Purpose : Test a suite of in vivo experimental tools to rapidly and quantitatively evaluate novel lead candidate post-transcriptional gene silencing (PTGS) agents for therapeutic efficacy and toxicity.

Methods : Using a recently reported novel and refined approach to subretinal delivery of vectors using a micromanipulator-guided, trans-scleral, trans-choroidal microneedle approach (Butler and Sullivan, JoVE (141), e55894, doi:10.3791/55894 (2018)) we tested a known “model” PTGS therapeutic for preclinical efficacy and toxicity in a humanized WT RHO mouse model using OCT imaging and molecular (qRT/PCR) measures.
○ ○ ○ ○ ○ ○ ○
REQUIRED TASKS =
1. List every hyphenated term in the Methods section of the retinal gene silencing abstract.
2. Carry on the retinal gene silencing abstract from its final sentence.
The records are separate material, unrelated to the retinal gene silencing abstract.

EXTRACTED DATA =
○ ○ ○ ○ ○ ○ ○
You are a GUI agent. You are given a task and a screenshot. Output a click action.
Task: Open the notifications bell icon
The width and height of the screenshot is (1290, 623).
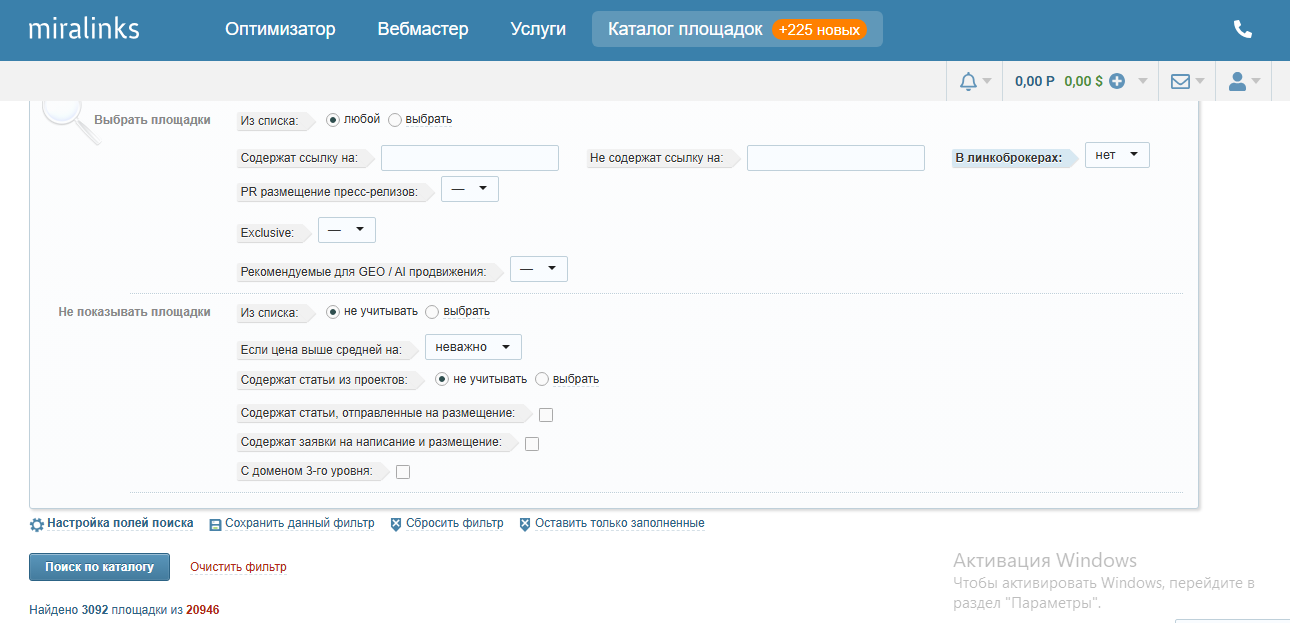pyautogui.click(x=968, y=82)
○ ○ ○ ○ ○ ○ ○
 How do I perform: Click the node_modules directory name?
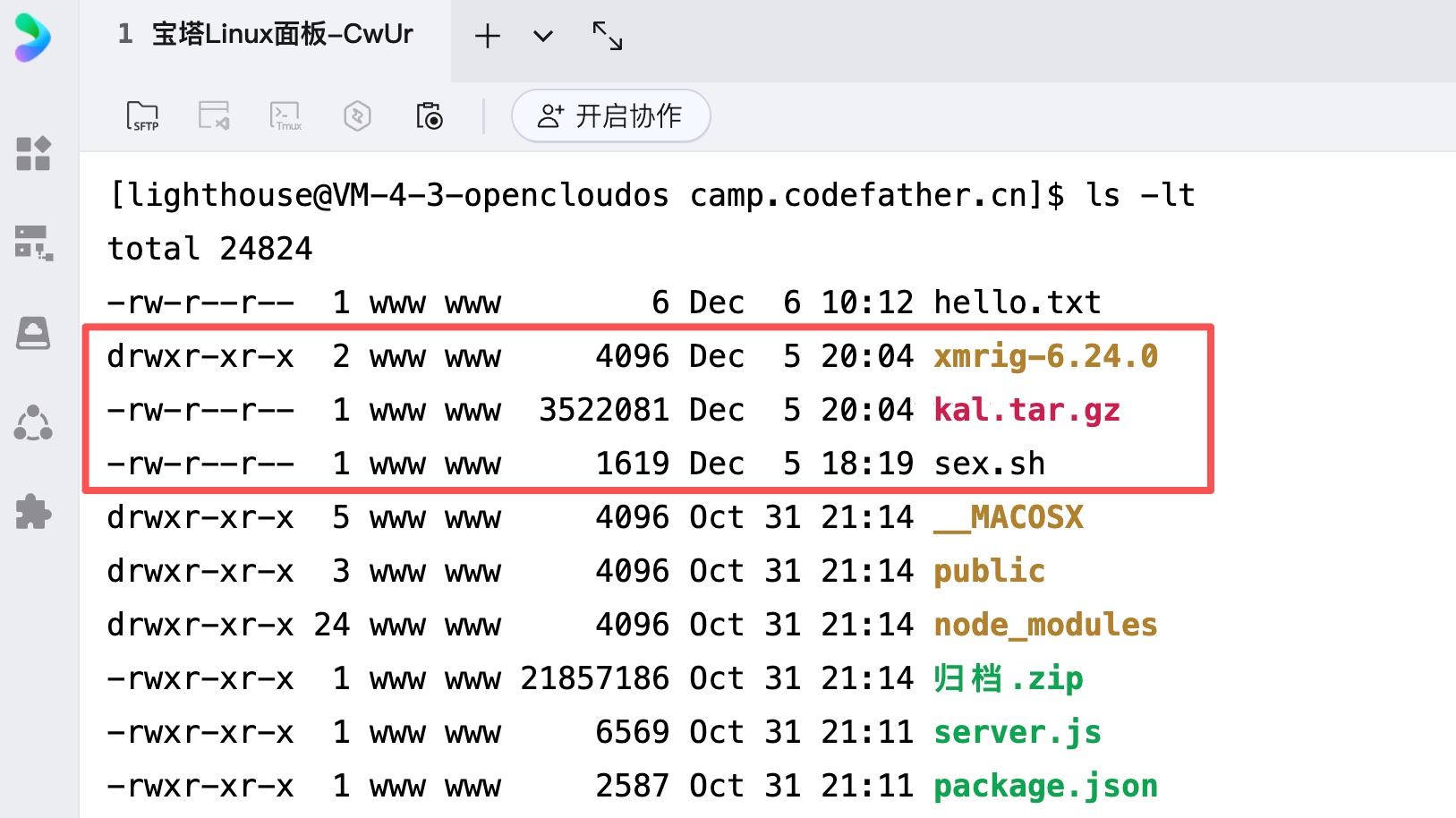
○ ○ ○ ○ ○ ○ ○
ANSWERS BY ITEM NUMBER =
1. micromanipulator-guided, trans-scleral, trans-choroidal

2.
Results : A recently reported shRNA agent significantly suppressed dog mutant RHO mRNA and rescued retinal degeneration in a knockdown-reconstitute strategy (Cideciyan et al., PNAS (115), No. 36, e8547, (2018)). An shRNA expression construct designed against human RHO (hRHO) strongly suppressed (>90%, p<0.05) hRHO mRNA in cultured human cells relative to a scrambled control shRNA in plasmids. These constructs were embedded into AAV delivery vectors. We injected the AAV agents (1 ul) into the nasal subretinal sector (<50% areal transduction) of mice homozygous for a WT hRHO genomic expression construct on the mouse RHO knockout background on PND 27. We observed a time-dependent thinning (to ~80%, p = <0.05) of ONL thickness with the active but not the scrambled shRNA construct, and only in the nasal retinal sector by 5 weeks post injection. There was no evidence of outer retinal toxicity with either construct or by injection. The active shRNA showed ~60% knockdown of hRHO mRNA in total eye RNA relative to scrambled shRNA construct. This is evidence of haploinsufficiency of hRHO in transduced mouse rods.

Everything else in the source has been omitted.